For commercial health insurance carriers and network administrators, the bill restricts how you manage these claims. You are required to make these expanded emergency services available 24/7, and you are explicitly prohibited from forcing an ambulance service to procure telemedicine for a covered person as a condition of payment. Meanwhile, for health tech companies and telehealth platform providers, this represents a significant expansion of your market. Integrating remote physician consults into the standard toolkit of first responders will require robust, HIPAA-compliant mobile video tech out in the field, presenting opportunities for new municipal and private contracts.
Finally, if you operate an urgent care clinic, a freestanding emergency department, or a specialized behavioral health center, prepare for a potential shift in patient intake. EMS medical directors now have the authority to deem your facility as an "appropriate location" for transport instead of defaulting to the local hospital. This could drive a new, consistent stream of patients to your doors who previously would have been locked into the hospital ecosystem. You should evaluate your staffing, physical drop-off zones, and intake procedures to accommodate patients arriving directly via ambulance.
Follow the Money
Counterintuitively, expanding what the state will pay for is actually projected to save Colorado taxpayers money. According to the state's fiscal note, reimbursing for Treat in Place (TIP) and alternative transport will yield a net reduction in the state budget of roughly $2.1 million in FY 2026-27. This happens because the cost of treating a patient on-site (averaging about $78 per incident) is drastically cheaper than the combined cost of an ambulance transport (around $372) and an institutional hospital visit (around $142). By substituting cheaper, on-site care for expensive hospital transports, Medicaid saves money overall.
For local governments and special fire and rescue districts, the financial picture is a mixed bag that will vary by jurisdiction. While local fire departments will finally be able to bill for on-scene treatments, they will likely see a reduction in the higher-paying ambulance transport mileage fees.
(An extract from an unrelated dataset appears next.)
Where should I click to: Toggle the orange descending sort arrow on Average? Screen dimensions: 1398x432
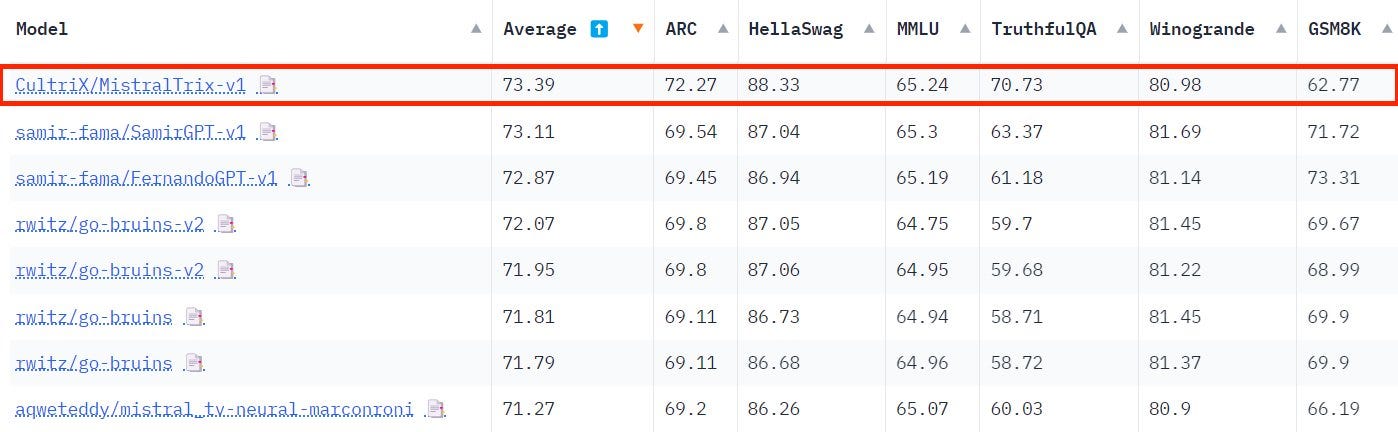(x=638, y=29)
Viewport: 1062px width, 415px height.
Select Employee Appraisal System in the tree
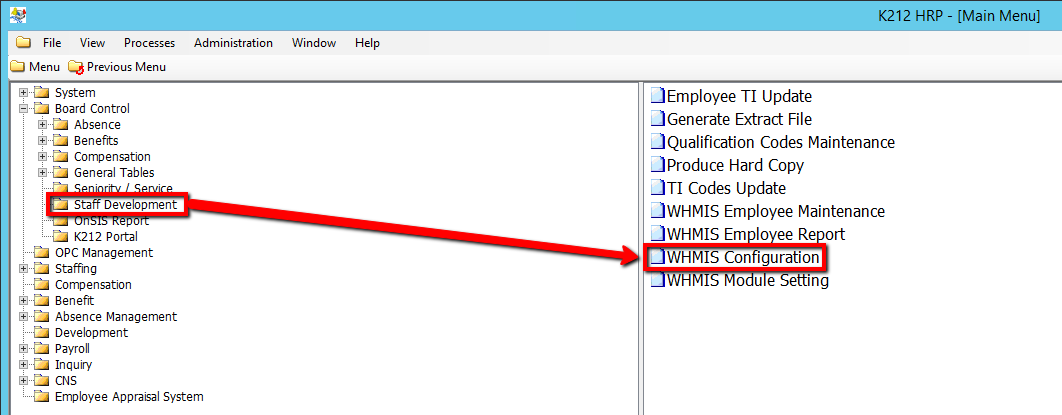pyautogui.click(x=128, y=397)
However, this revenue shift is expected to be offset by reduced wear-and-tear on ambulance fleets, lower fuel costs, and keeping expensive emergency vehicles in service and available for true, life-threatening dispatch calls rather than being tied up waiting in hospital drop-off bays.
Where This Bill Stands
HB26-1069 is currently Signed Into Law. The latest official action came on 06/02/2026: Governor Signed.
That means the legislative process is complete and the bill is now law. The remaining questions are about implementation timing and how agencies, businesses, or local governments respond.